El gobernador Ignacio Torres anunció la ampliación del Programa de Alivio Financiero, que hasta ahora contemplaba obligaciones con mutuales y cooperativas. Con la modificación, los trabajadores de la Administración Pública Provincial también podrán reestructurar los saldos impagos de sus tarjetas de crédito.
El esquema establece un año de gracia para comenzar a cancelar el capital, mientras que durante los primeros 24 meses se aplicará una tasa fija del 25%. La devolución podrá extenderse hasta un máximo de 72 cuotas.
Según explicó el Gobierno provincial, la ampliación busca dar continuidad al mecanismo implementado anteriormente para otras obligaciones financieras. De acuerdo con los datos oficiales, ese programa permitió aliviar la situación económica de más de 600 familias en distintas localidades de Chubut.
En paralelo, el Poder Ejecutivo provincial envió a la Legislatura un proyecto de Ley de Alivio al Sobreendeudamiento, con el objetivo de ampliar el alcance de estas herramientas a otros sectores de la población.
La iniciativa contempla a residentes de Chubut que tengan deudas en mora correspondientes a tarjetas de crédito o préstamos personales otorgados por entidades financieras y cuyos ingresos familiares sean inferiores a diez Salarios Mínimos, Vitales y Móviles. El proyecto también establece otras condiciones de acceso que deberán definirse durante el tratamiento legislativo.
Para esos casos, se propone la posibilidad de acceder a créditos especiales destinados a refinanciar las obligaciones, con una Tasa Nominal Anual fija máxima del 35% y un plazo mínimo de 24 meses. Las entidades que adhieran al esquema podrán ofrecer condiciones más favorables, ya sea mediante tasas menores o períodos de devolución más extensos.

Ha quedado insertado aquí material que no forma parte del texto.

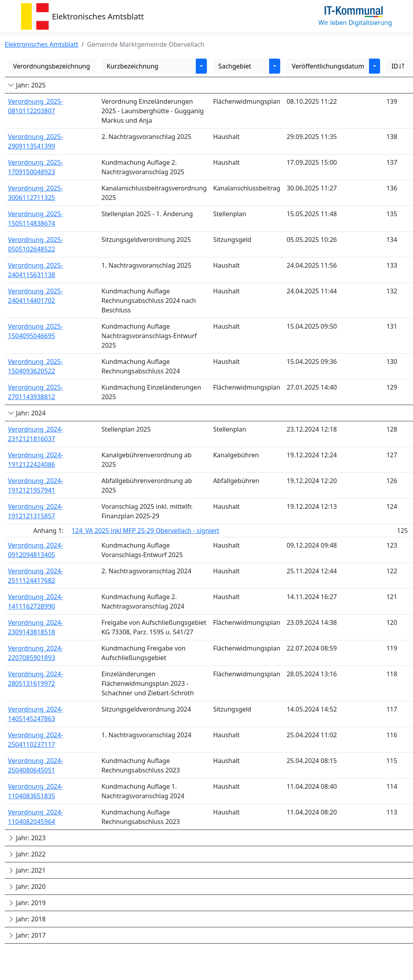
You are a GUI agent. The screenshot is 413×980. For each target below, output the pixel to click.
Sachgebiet (235, 66)
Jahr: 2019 (27, 903)
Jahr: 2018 (27, 919)
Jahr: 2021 (27, 870)
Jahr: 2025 (27, 85)
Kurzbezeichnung (132, 66)
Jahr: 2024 (27, 413)
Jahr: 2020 (27, 887)
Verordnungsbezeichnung (52, 66)
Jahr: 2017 (27, 935)
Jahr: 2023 (27, 838)
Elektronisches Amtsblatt (98, 16)
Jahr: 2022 (27, 854)
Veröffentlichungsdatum (328, 66)
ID (398, 66)
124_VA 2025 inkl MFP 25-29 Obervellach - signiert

La propuesta de Chubut se suma a distintas iniciativas implementadas en otras jurisdicciones frente al incremento de la morosidad de los hogares. En la provincia de Buenos Aires, por ejemplo, el Banco Provincia puso en marcha un programa de refinanciación de deudas en mora con plazos de hasta 72 meses.
En la Ciudad Autónoma de Buenos Aires, la Legislatura aprobó un Programa de Desendeudamiento Familiar y Personal destinado a obligaciones bancarias en mora, con una tasa nominal anual máxima del 35% y un plazo mínimo de 24 meses.
También se implementaron programas de características similares en provincias como Santa Fe, Corrientes, Córdoba, Neuquén, Misiones y Jujuy, con diferentes mecanismos para facilitar la regularización de las deudas.
Estas medidas provinciales contrastan con la posición adoptada por el Gobierno nacional, que descartó implementar un programa general de asistencia frente al aumento de la morosidad. Desde el Poder Ejecutivo se sostiene que se trata de una cuestión que debe resolverse entre deudores y acreedores.
El Gobierno nacional también señaló que existen mecanismos de refinanciación disponibles a través del Banco de la Nación Argentina y mediante acuerdos particulares entre los clientes y las entidades financieras.
Como parte de la propuesta, Chubut busca incentivar la adhesión de bancos y otras entidades mediante una reducción del 50% en la alícuota de Ingresos Brutos aplicada sobre los ingresos generados por estos créditos.
El proyecto también incorpora medidas destinadas a proteger los ingresos de los trabajadores estatales. En particular, establece que los descuentos correspondientes a préstamos y otras obligaciones no podrán superar el 25% de la remuneración bruta.
Además, se fija como condición que cada trabajador conserve al menos un ingreso equivalente al Salario Mínimo, Vital y Móvil. Las asignaciones familiares quedarían excluidas de cualquier descuento y también se establece un límite para el Costo Financiero Total de los créditos que se otorguen mediante descuentos sobre los haberes.